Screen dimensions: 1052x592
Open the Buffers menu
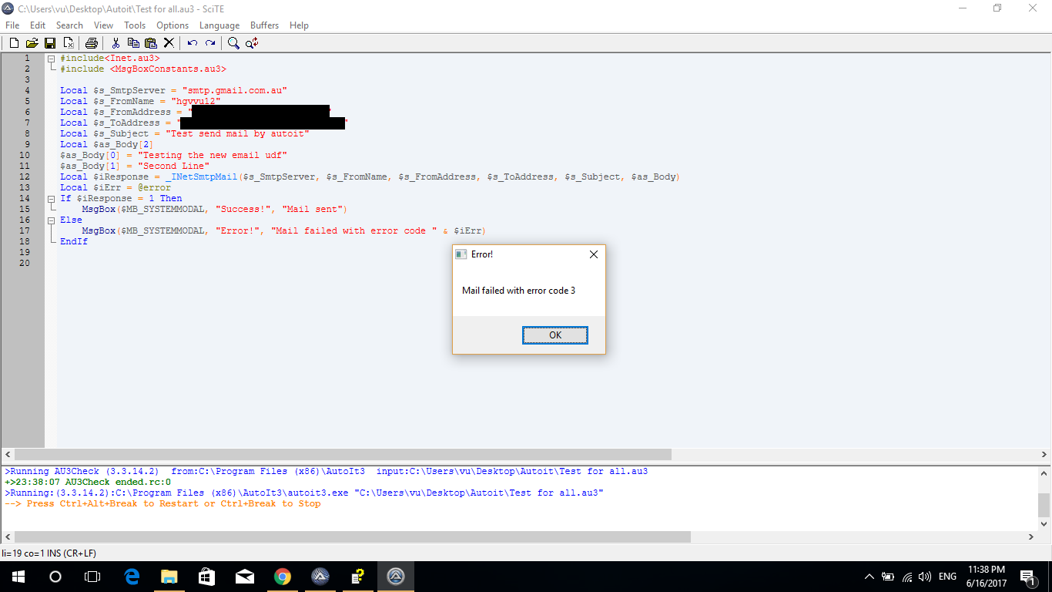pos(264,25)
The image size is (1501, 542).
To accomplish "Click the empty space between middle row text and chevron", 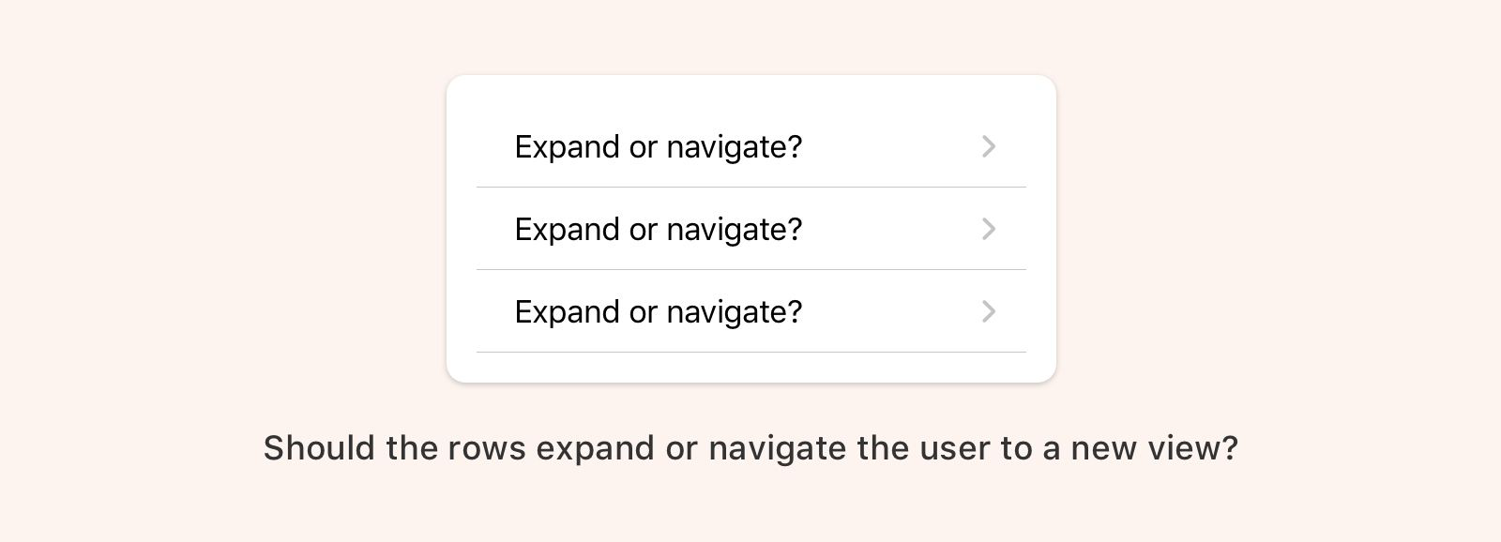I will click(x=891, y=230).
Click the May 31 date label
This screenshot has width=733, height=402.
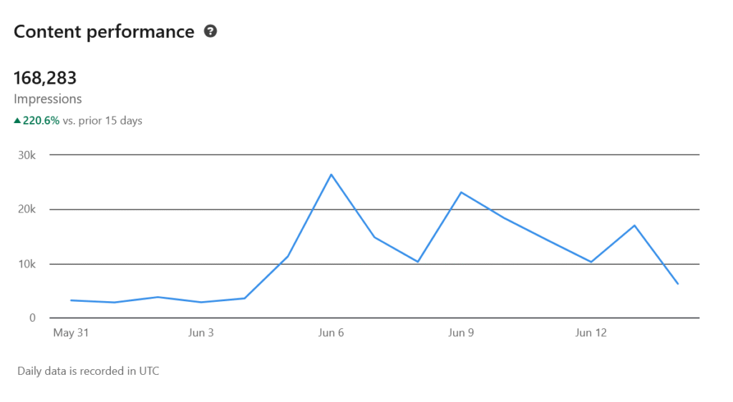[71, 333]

========

**WHAT YOU NEED TO DO:** Your job is to restate, word for word, only the lines from the one holding "Click the May 31 date label" through the end of the material; pictures stay out.

**SOLVED EXERCISE:**
Click the May 31 date label
This screenshot has width=733, height=402.
[71, 333]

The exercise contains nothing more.